**Records for this task**
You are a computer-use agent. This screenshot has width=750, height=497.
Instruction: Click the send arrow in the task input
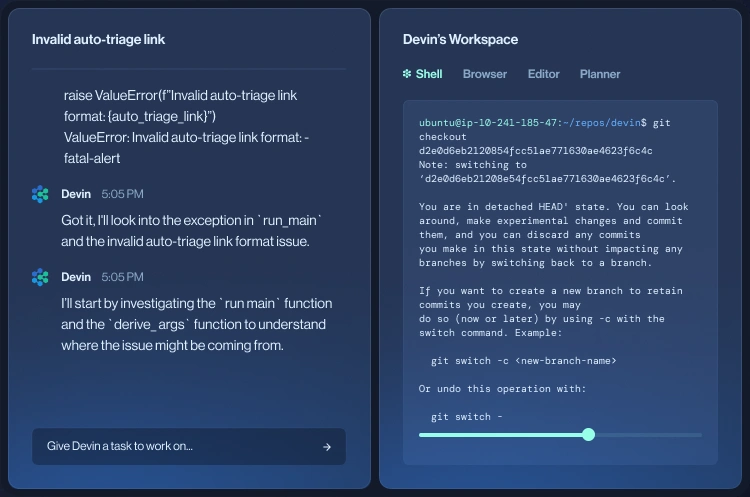click(x=327, y=447)
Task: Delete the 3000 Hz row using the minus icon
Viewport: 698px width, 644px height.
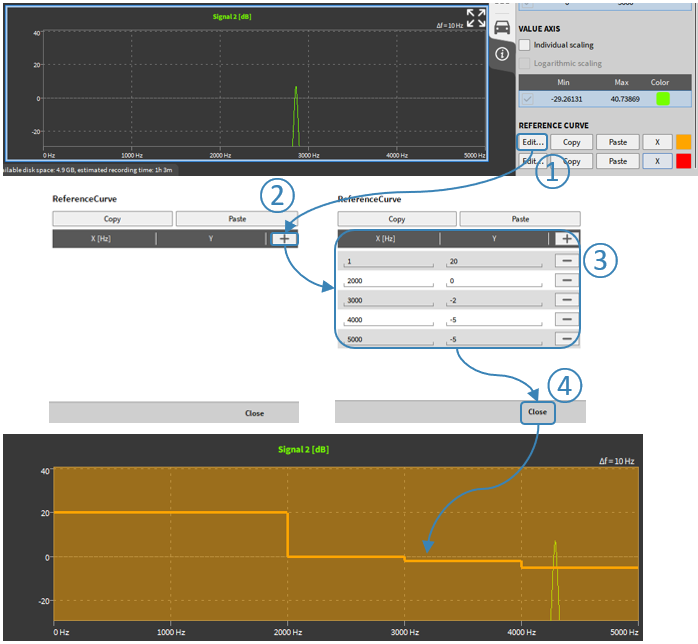Action: 566,300
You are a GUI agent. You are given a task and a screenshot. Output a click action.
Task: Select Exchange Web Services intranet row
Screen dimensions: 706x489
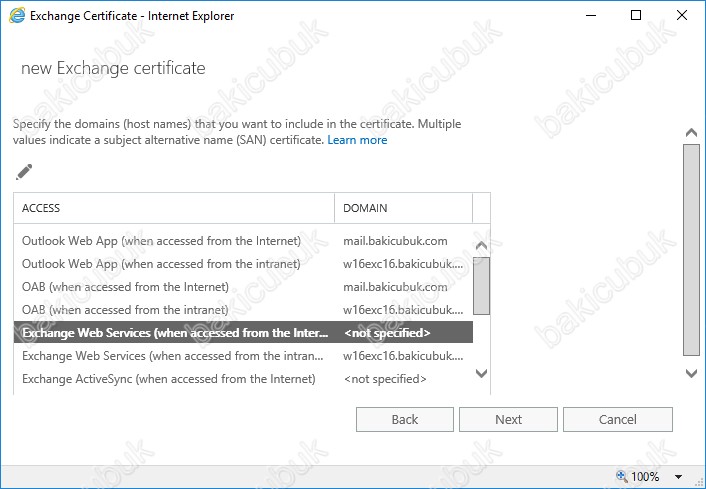(243, 356)
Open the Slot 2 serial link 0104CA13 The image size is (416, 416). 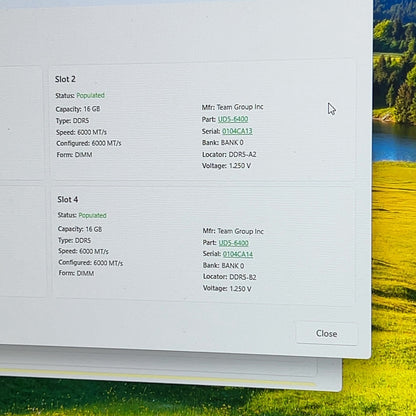tap(237, 131)
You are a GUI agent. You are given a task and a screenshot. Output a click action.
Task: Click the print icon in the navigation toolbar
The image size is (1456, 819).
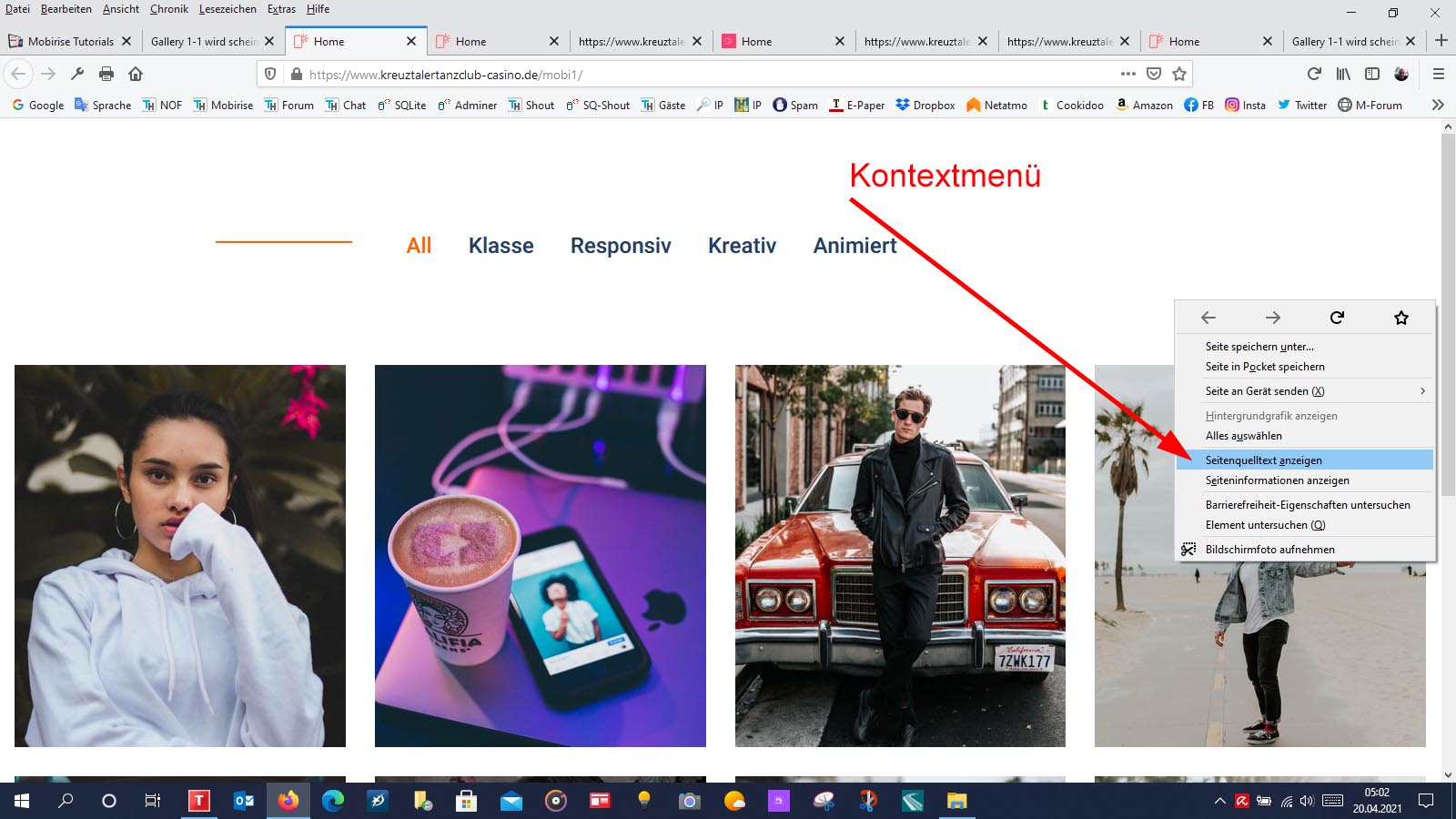[x=106, y=74]
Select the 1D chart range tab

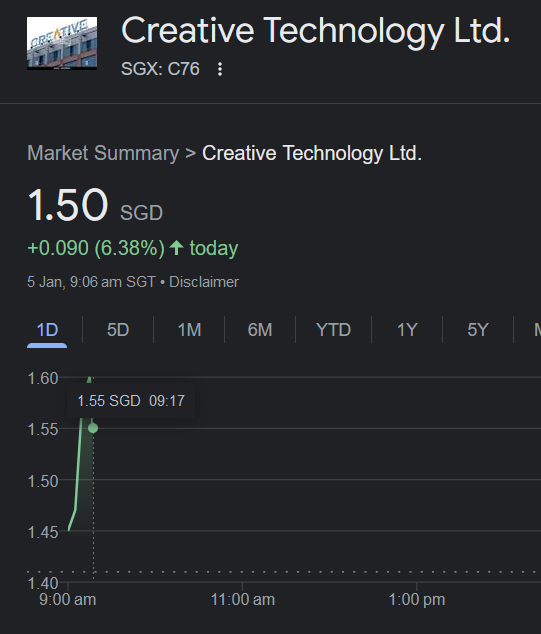(47, 330)
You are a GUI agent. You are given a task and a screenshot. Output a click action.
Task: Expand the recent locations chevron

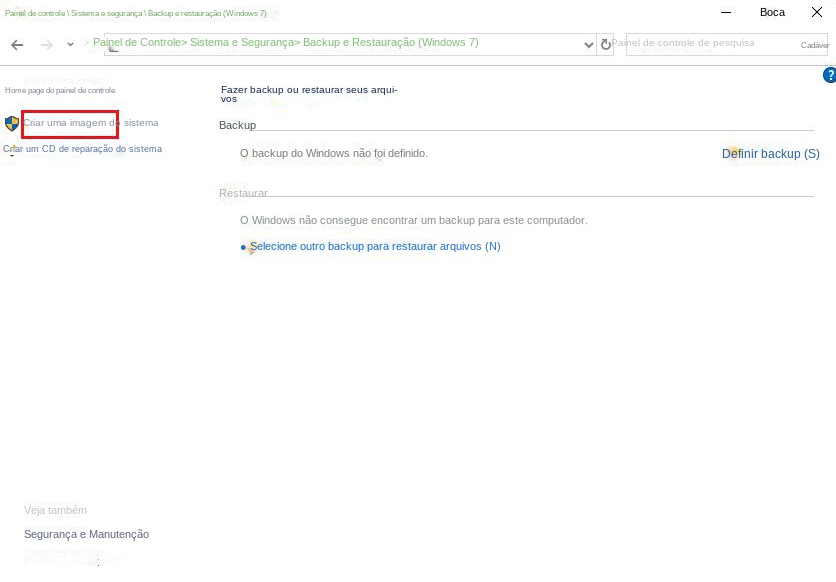pyautogui.click(x=70, y=45)
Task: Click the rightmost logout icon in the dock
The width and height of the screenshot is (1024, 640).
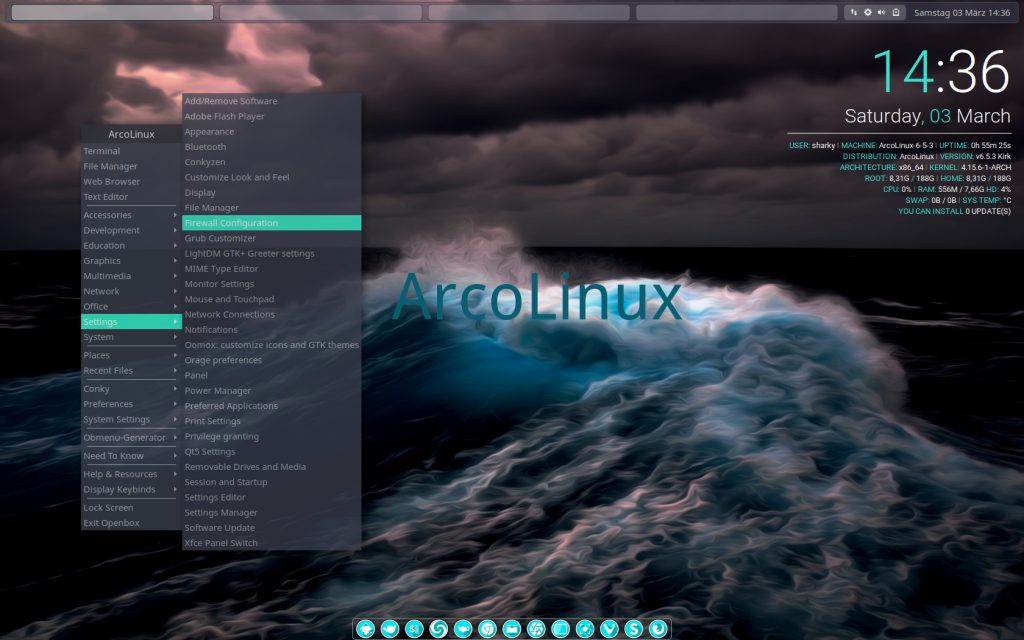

**Directions**
Count the lines of the data above that contain the string "height", matching case exactly. Give only the number.

**Response to this task**
3